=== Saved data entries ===
◆ ◆ ◆ ◆ ◆ ◆ ◆

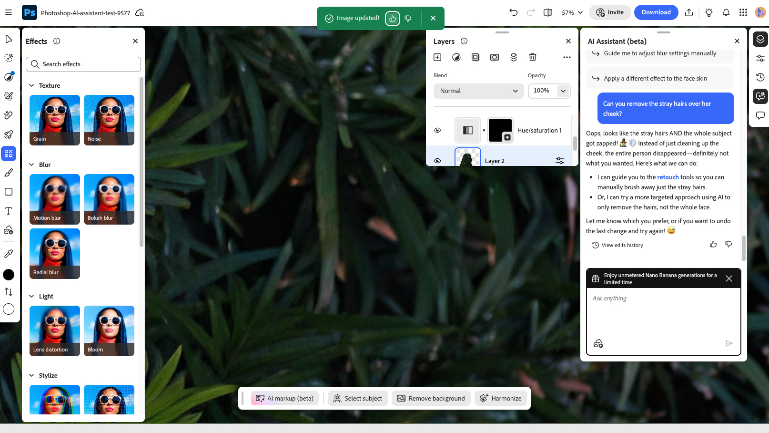Click the retouch link in the AI Assistant reply

point(668,176)
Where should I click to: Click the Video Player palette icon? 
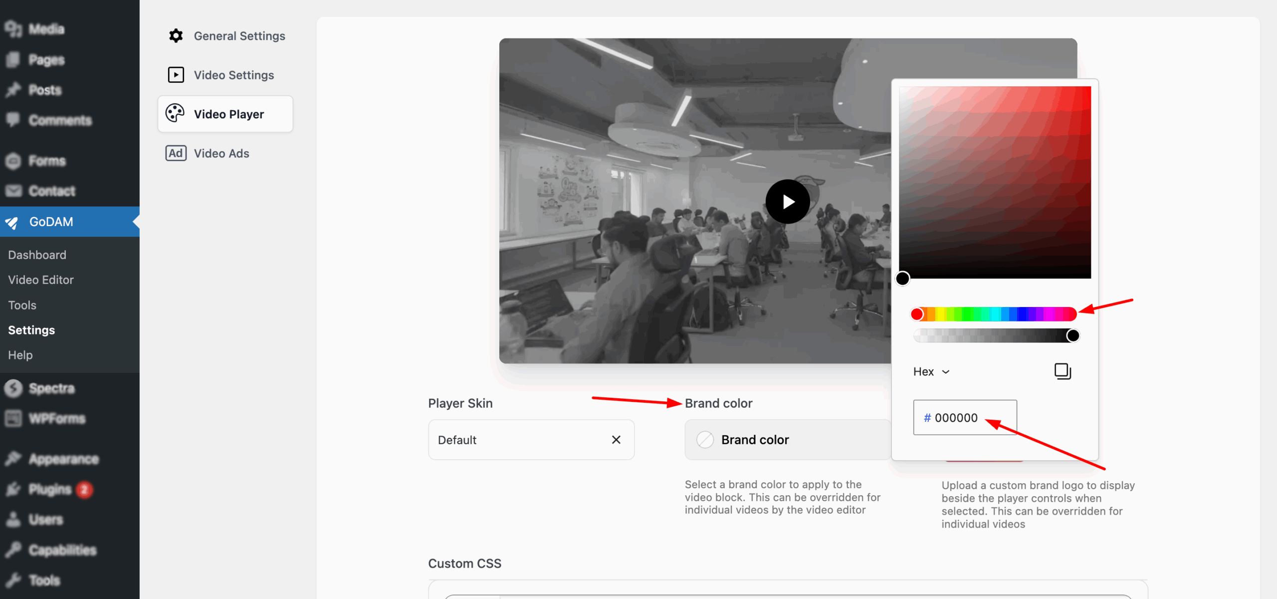pos(175,114)
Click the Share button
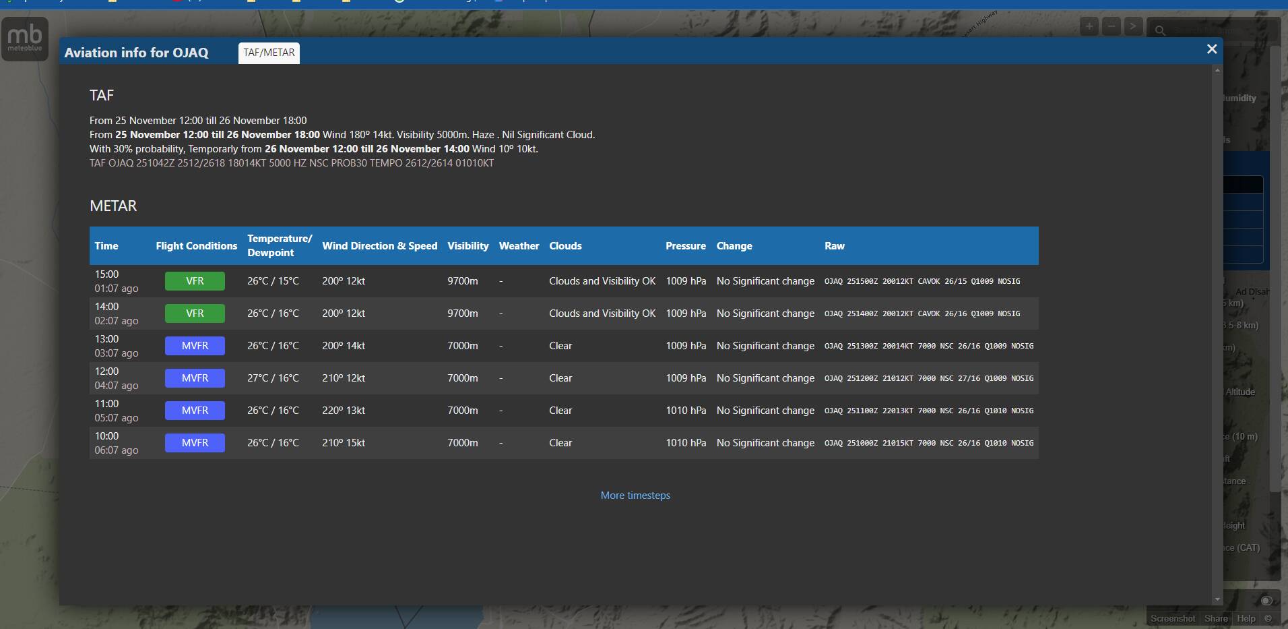The width and height of the screenshot is (1288, 629). coord(1215,618)
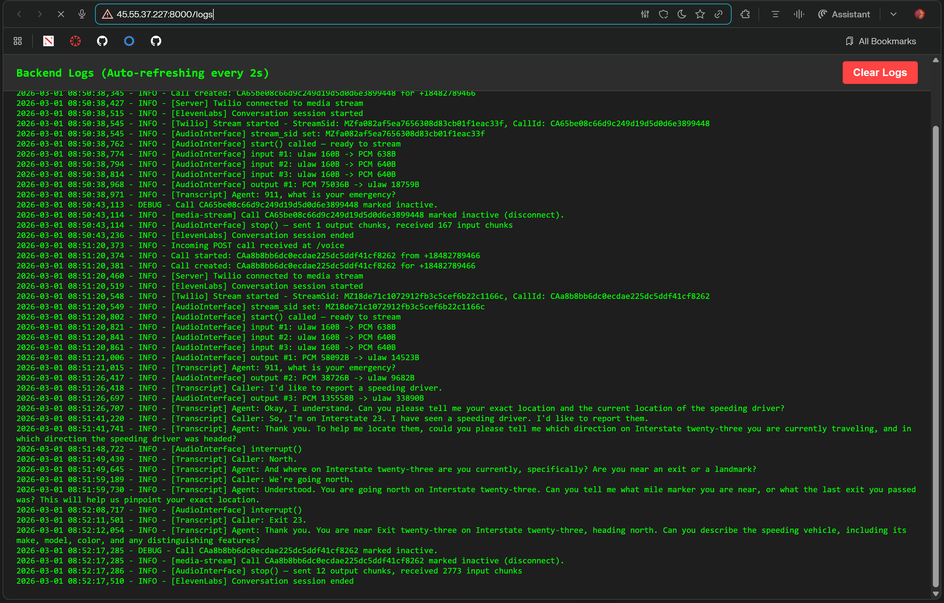Open the site settings sliders icon
Image resolution: width=944 pixels, height=603 pixels.
pyautogui.click(x=645, y=15)
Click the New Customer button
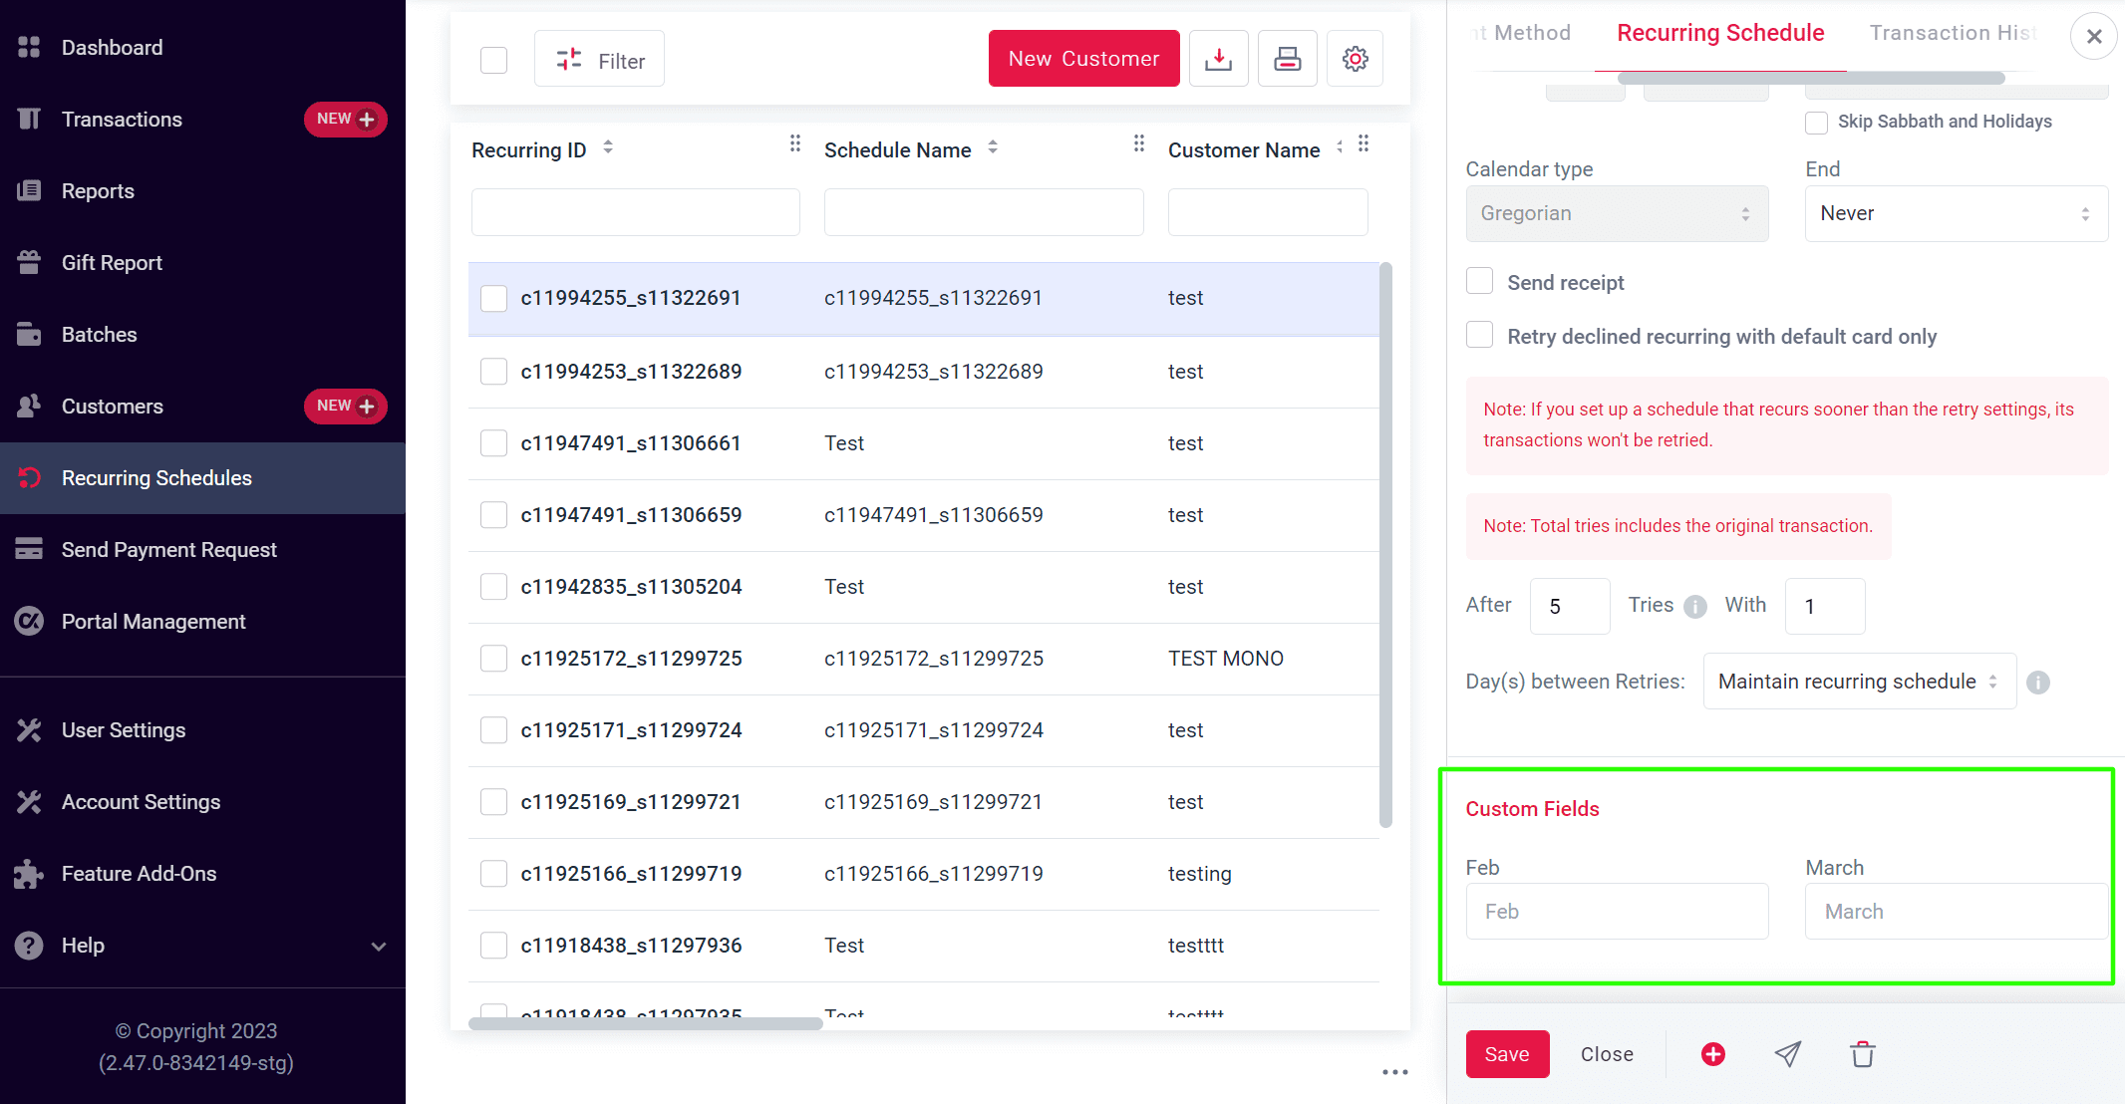 pyautogui.click(x=1083, y=58)
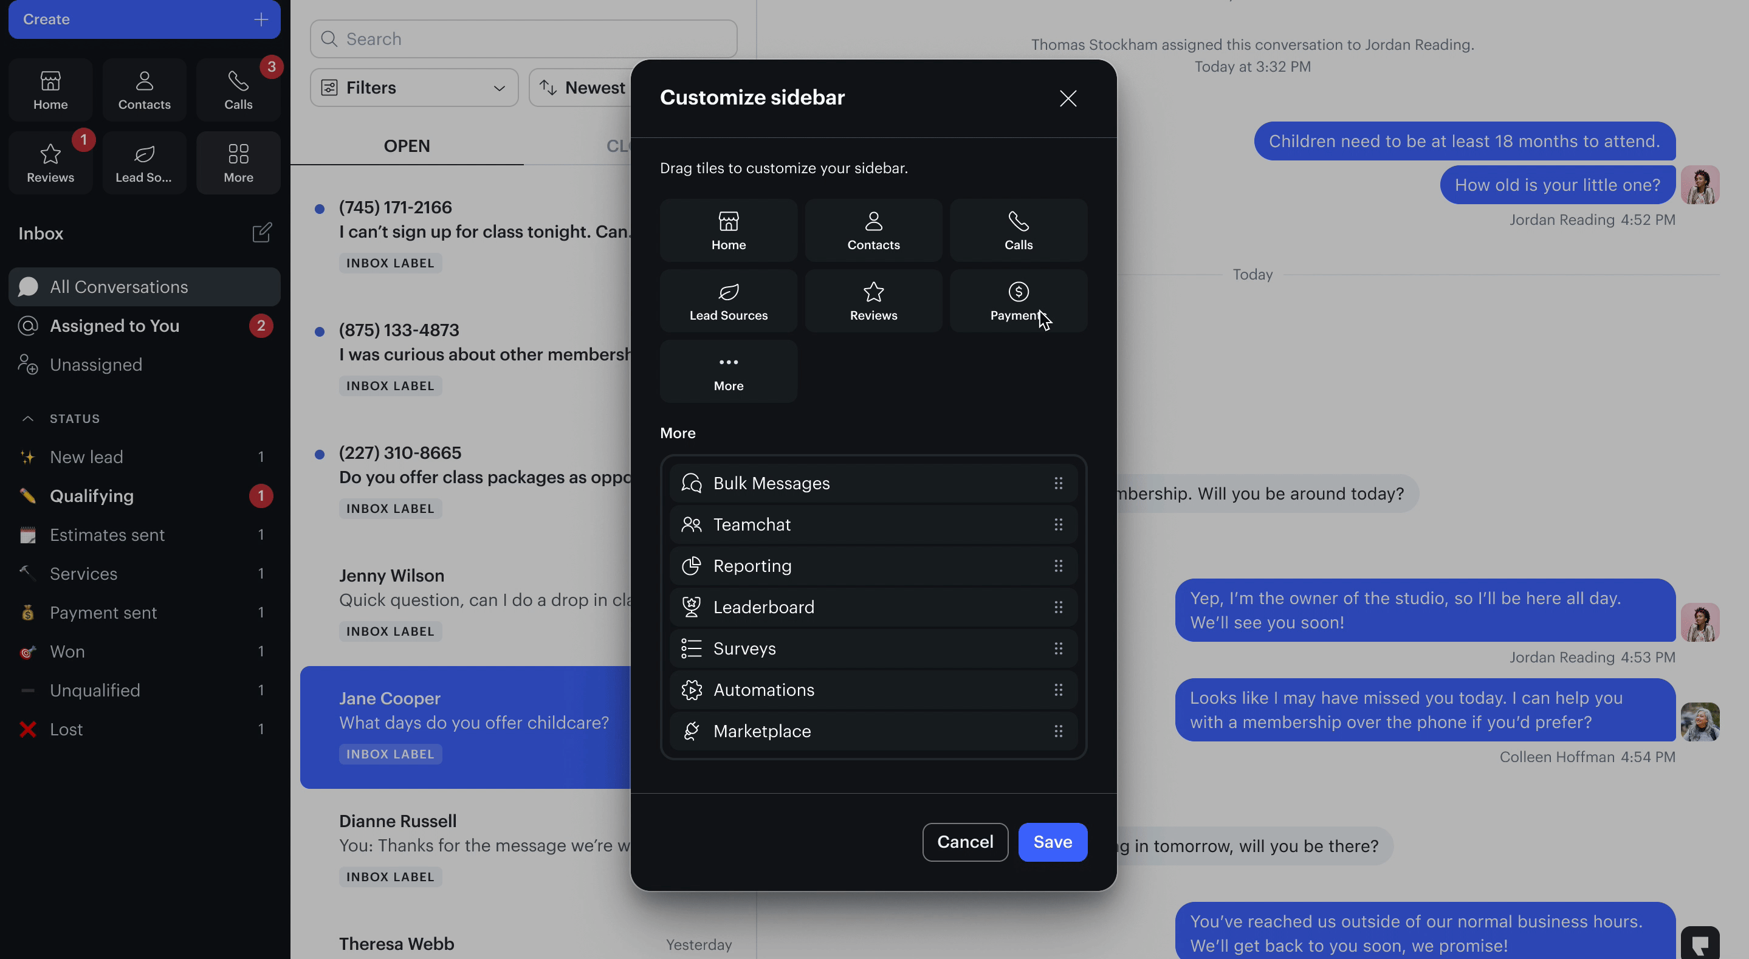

◆ ◆ ◆ ◆ ◆ ◆ ◆

=== What you need to do ===
Transcribe exactly the lines from the one with "Click the Share button" to the last line of the records, both included, so that no picture appears in the copy.

=== Result for this task ===
Click the Share button
The width and height of the screenshot is (1288, 629). coord(1215,618)
Open the site settings sliders icon
Image resolution: width=944 pixels, height=603 pixels.
pyautogui.click(x=645, y=15)
Click the New Customer button
 pyautogui.click(x=1083, y=58)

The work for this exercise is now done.